Tralasciando considerazioni d’altra natura, è innegabile che in questo modo risultano confusi i confini e stravolti i ruoli tra fedeltà politica e coscienza morale e si generano pericolosi equivoci avallati spesso da colpevoli silenzi. Non si tratta di sconfessare e capovolgere la secolare conquista di Machiavelli, rivendicando oggi l’autonomia della morale dall’egemonia della politica; si tratta di rinverdire con nuova linfa vitale la deontologia politica, cioè riscoprire le ragioni etiche, che danno senso all’azione politica, da parte di tutti i cittadini, ognuno nel ruolo che ha scelto o che gli è stato affidato. Sopravvalutare le ragioni della politica significherebbe valicare i confini dello stato etico: sarebbe utile, allora, meditare sulle circostanze e sui contenuti del “Manifesto degli intellettuali antifascisti”, scritto nel 1925 da Benedetto Croce. Sopravvalutare il ruolo delle esigenze del privato significherebbe assolutizzare gli egoismi, avversari d’ogni possibile azione veramente politica. Alcide De Gasperi – che seppe perché, quando e come dedicarsi alla politica e intuì quando e come uscirne – insegna che il politico è democratico quando possiede e pratica il “metodo democratico”, cioè quando cerca il dialogo e rispetta la deontologia propria della politica: un governante ottimo – ammonisce – rispetta i valori con fedeltà costante e grande coerenza. Queste, però, non un valore in sè e per sè, ma sempre agganciate a una scelta, che abbia valore in sé e che ne fondi la validità.
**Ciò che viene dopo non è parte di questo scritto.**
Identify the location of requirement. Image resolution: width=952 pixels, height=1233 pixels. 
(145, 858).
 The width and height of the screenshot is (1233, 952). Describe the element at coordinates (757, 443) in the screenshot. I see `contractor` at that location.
A battere un terreno più concreto ci indirizza Enrico Berlinguer, audace innovatore politico: “I partiti – dichiara già nel 1981 a Eugenio Scalfari – non fanno più politica, e questa è l’origine dei malanni d’Italia”. E Aldo Moro, martire per la coerenza, avverte: “Per fare le cose, occorre tutto il tempo che occorre” e raccomanda il rispetto del ruolo degli organi intermedi: “Il decentramento nella gestione degli interessi comuni – ammonisce – è uno strumento dell’avvicinamento del potere agli amministrati e dell’umanizzazione di esso come garanzia del suo retto fine”. Insegnamenti necessari anche nei nostri tempi. In momenti di particolare smarrimento ci soccorre comunque l’esperienza di Mahatma Gandhi: “Meglio un milione di volte sembrare infedeli agli occhi del mondo che esserlo verso noi stessi”.